Wednesday, 16 September 2009

Regular watching pays dividends


Spend any time watching garden birds and you’ll soon realise that there is a great deal going on in your average garden. However, what you see is merely scratching the surface of what is really happening and much remains hidden from view because, to our eyes, most individuals of a given species look alike. The handful of Blue Tits that you see daily at your hanging feeders may, in reality, be many dozens of different individuals, which use your garden on a daily, weekly or seasonal basis.

As a trained and licensed bird ringer, I have been able to appreciate the numbers of individuals that may make regular use of a garden feeding station. Even so, I still need to catch the birds regularly to discover which individuals are still popping in for a feed. One way in which it is possible to build up a more complete picture of the lives of individual birds is through colour ringing, a technique by which licensed bird ringers fit birds with unique combinations of coloured rings. Once fitted with such rings a bird can be identified as an individual without the need to recapture it.

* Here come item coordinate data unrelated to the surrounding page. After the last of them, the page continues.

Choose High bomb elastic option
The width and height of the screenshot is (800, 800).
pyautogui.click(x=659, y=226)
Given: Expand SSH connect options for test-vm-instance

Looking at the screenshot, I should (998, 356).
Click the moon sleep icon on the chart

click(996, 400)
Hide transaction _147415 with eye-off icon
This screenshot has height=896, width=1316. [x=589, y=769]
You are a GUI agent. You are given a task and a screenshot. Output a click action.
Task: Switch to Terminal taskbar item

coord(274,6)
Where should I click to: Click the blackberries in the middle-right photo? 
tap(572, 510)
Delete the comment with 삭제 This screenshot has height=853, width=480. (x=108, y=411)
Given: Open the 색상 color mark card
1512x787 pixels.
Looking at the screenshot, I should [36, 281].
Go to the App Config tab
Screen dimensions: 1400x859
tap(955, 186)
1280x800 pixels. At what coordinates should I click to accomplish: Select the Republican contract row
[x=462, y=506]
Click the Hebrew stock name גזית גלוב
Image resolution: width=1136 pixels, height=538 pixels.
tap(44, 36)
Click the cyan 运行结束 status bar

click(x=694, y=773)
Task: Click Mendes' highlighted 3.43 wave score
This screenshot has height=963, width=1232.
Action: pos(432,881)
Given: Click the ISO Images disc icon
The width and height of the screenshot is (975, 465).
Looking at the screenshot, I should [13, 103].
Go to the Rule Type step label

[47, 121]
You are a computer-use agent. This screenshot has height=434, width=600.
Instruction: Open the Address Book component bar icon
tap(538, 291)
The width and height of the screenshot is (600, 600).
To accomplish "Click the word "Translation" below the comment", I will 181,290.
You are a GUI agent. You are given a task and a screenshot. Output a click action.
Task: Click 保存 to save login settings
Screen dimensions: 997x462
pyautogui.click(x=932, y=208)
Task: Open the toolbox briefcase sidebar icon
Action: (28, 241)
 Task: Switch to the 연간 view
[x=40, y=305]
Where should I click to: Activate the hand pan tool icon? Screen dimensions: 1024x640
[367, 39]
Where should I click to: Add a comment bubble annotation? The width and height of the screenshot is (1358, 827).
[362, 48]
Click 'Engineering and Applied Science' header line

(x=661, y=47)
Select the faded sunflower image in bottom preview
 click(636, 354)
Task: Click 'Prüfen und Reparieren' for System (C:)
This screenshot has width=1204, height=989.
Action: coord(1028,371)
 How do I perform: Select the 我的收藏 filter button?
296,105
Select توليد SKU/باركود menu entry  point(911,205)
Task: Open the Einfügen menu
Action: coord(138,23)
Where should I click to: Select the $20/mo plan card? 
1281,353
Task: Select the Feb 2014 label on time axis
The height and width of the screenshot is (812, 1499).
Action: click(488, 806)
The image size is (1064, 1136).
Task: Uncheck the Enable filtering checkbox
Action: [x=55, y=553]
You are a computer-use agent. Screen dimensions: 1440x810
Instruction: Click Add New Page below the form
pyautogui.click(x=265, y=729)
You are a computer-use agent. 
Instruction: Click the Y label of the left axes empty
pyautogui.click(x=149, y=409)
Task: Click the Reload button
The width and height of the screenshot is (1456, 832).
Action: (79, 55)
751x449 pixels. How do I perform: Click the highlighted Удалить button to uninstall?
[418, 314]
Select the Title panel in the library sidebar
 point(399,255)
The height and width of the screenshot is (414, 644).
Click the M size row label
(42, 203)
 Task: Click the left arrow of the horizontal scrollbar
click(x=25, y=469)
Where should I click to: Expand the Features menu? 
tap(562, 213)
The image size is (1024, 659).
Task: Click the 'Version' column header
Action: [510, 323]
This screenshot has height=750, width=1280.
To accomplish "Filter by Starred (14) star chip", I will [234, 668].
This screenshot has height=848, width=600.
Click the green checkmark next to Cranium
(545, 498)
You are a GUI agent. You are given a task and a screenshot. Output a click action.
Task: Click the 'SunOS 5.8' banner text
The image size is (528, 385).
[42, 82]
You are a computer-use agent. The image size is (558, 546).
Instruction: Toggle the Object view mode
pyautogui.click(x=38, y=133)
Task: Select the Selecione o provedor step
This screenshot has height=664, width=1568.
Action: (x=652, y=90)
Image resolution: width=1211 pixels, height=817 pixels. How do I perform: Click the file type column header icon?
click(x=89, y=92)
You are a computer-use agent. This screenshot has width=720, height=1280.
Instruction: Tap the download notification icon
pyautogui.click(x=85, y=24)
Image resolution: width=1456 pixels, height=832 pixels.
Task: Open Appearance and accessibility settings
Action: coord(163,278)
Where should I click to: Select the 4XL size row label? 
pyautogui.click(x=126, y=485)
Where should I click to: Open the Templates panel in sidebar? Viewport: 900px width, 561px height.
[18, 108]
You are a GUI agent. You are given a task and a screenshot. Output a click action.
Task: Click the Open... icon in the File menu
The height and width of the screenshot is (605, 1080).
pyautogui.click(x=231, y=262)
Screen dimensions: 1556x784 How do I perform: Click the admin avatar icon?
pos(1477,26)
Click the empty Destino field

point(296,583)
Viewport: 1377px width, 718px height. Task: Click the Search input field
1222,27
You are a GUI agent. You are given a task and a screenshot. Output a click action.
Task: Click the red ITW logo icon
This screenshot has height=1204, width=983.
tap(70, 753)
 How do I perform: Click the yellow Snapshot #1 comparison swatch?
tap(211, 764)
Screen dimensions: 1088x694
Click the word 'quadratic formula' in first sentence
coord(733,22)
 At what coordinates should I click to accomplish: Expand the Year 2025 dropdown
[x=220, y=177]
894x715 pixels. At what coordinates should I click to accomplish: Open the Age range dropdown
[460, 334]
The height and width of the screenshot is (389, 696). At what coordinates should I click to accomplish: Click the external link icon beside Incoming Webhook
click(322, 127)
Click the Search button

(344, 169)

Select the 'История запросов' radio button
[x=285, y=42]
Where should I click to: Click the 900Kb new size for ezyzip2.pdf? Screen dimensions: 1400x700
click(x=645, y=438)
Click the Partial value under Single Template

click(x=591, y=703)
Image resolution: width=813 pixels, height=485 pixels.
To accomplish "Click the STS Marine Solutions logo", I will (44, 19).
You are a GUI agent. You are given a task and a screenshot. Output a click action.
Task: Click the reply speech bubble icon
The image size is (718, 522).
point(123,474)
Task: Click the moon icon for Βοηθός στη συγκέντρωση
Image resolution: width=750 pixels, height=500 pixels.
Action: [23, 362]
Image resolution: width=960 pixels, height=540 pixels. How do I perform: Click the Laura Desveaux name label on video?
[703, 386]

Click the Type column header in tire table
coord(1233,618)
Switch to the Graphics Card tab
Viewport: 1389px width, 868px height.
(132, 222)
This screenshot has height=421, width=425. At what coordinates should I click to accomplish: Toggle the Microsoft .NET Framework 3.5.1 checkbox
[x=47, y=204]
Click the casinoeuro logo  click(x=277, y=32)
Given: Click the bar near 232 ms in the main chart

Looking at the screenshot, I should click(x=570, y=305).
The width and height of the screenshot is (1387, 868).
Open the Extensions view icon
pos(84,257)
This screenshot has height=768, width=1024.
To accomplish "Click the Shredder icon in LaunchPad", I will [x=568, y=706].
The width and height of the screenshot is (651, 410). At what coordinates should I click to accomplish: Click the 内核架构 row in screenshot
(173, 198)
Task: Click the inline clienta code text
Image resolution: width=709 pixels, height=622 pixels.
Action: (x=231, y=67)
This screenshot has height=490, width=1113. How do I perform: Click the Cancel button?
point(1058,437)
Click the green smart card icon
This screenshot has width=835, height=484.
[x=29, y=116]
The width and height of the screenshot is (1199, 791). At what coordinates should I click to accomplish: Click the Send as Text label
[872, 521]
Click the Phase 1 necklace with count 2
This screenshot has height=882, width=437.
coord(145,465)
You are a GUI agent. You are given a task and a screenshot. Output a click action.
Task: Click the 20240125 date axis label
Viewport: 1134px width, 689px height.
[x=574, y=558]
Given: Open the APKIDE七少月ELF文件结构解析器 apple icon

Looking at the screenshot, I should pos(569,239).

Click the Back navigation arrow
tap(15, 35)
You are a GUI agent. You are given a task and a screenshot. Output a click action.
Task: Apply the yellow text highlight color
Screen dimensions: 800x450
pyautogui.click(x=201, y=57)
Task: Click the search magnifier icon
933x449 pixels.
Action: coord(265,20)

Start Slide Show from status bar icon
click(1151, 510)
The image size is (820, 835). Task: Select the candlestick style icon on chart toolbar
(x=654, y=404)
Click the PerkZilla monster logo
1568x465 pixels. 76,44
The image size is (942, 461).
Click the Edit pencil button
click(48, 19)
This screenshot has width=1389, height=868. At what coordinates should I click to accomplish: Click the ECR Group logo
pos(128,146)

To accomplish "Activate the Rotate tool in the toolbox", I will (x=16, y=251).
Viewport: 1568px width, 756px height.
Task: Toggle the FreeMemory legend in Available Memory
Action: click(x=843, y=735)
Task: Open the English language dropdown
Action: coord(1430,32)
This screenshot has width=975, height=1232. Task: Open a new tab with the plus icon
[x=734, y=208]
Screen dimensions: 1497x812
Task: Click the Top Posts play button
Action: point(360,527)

Colour ringing is best used for targeted projects, seeking to look in detail at a population of birds within a given area. This might be at the scale of the Blackbirds using a series of gardens in Holt (as is the case for one Norfolk-based project) or it might be at the scale of Black-tailed Godwits moving between Iceland and various sites in Britain and continental Europe (research being carried out by staff at UEA).

Looking in detail at a particular population invariably adds to our knowledge, revealing more about behaviour, ecology and survival. Colour ringing of birds has, for example, been used to look at breeding behaviour, highlighting which birds hold which territories and with whom they breed. At the same time it can change your perception of the numbers of birds that make up your ‘local’ population. Colour ringing of Great Spotted Woodpeckers at Croxton, just on the edge of Thetford Forest, has been taking place over the past six years. Some 63 different individuals have been colour ringed at the feeding station in this time and resightings by the site’s owner have revealed much about how these local birds are using the feeders. One female visited the feeders almost every day for five years, while another was a regular visitor for three years, only to disappear and then return two years later.

Colour ringing also enables members of the public to report any colour-ringed birds that they may see. Simply contact the British Trust for Ornithology’s ringing scheme (www.ring.ac) and let them know what you have seen and where.